The death of the Left?

An interesting speculation on the death of the Left by Martin Jacques was published last week in the Guardian.

Jacques focuses on the historical incongruity of right-winger Tony Blair as head of the Labour Party.

"Think the unthinkable" was the message - though it never amounted to more than entertaining what previously would have been regarded as too rightwing. Neoliberalism became the new commonsense, privatisation was embraced with ardour, the notion of equality banished from the lexicon. This is all familiar territory. Yet we need to be reminded of it because, by any pre-97 yardstick, it is extraordinary. Apart from a very limited attachment to the state, this prime minister, by that old yardstick, does not belong to the left; he lies to the right of every Tory prime minister since the war bar, of course, his political lodestar, Mrs Thatcher.

And the reason?

The reason for the collapse of the left could not be clearer - or more fundamental. Its parameters, its confidence, its mode of organisation, its narrative, its very being, depended on the existence of the labour movement. And it is the latter that has effectively disappeared. The trade unions are a shrunken and wizened version of what they were, pushed to the perimeters of political life, while the party itself has, in its New Labour guise, been reconstituted, such that in style, funding and apparat, it looks much like what a modernised Tory party might be. Labour has been shorn of its roots and meaning.

And the consequences?

The left may have been marginalised - but the imperatives that gave rise to it and which it sought to address are now more glaring and insistent than at any time since the second world war. Inequality, at both a global and national level, has been steadily increasing, an integral product of the neoliberal model of globalisation that has dominated the world order over the last quarter-century. And the consequences of this inequality have played a crucial role in helping to shape the present phase of global politics, namely Arab Muslim grievance, terrorism and American unilateralism.

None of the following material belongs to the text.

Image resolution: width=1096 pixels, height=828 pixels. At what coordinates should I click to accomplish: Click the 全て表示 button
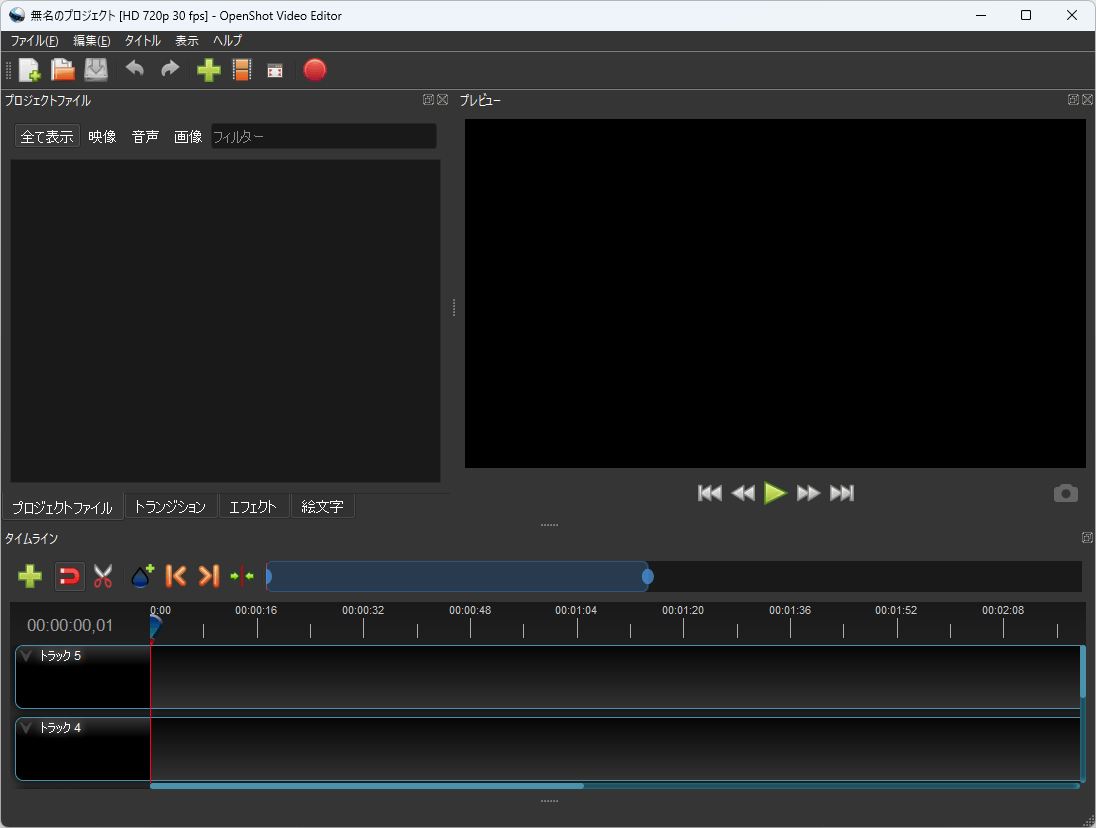[46, 136]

And then there is the other imperative — imperialism. It is ironic that a term, a concept, nay a phenomenon, so deeply associated with the left, should have returned with such a vengeance — in its most naked form since the collapse of the European empires — so soon after the demise of the left and when so many New Labour-style witchdoctors were declaring the old to be dead and history to be bunk. Welcome to empire and colonialism: history is back in town

Jacques concludes—

The left, as history knew it, will not be reborn. But one can be sure that its concerns will find expression in new forms, albeit in a world where Europe counts for far less and ethnicity for far more.... If the left is dead, the concerns that gave rise to it are as powerful and urgent as ever.

Perhaps I'm not so convinced of the trend as is Jacques. Certainly Western capitalists would like to convince not only the citizens of the West but also the governments and peoples of non-Western lands that capitalism has once and for all proven its superiority over socialism and communism. But they have had to buy the mainstream media in order to get the message out.1

Recent national elections have not been friendly to the Right. Spain, India, Venezuela, Brazil, Uruguay come immediately to mind.

And if corporatism and consumerism are ascendant, their very excesses may be the cause of their downfall. If the labor movement provided a stable and powerful community of interest to oppose capitalism, the small-d democrats2 of today, aided by the organizational opportunities afforded by the internet, may well arise as an even greater and more powerful community of interest for tomorrow.

Related posts:
Who is this Republican?
Have you been trickled on yet?
The truth about the truth
The best place in the world to do business (edited)

Footnotes

1The internet has suddenly reared its democratic socialist head like four and twenty blackbirds popping up in the king's pie, and the capitalists are beside themselves trying to figure out how to own it—along with water and air.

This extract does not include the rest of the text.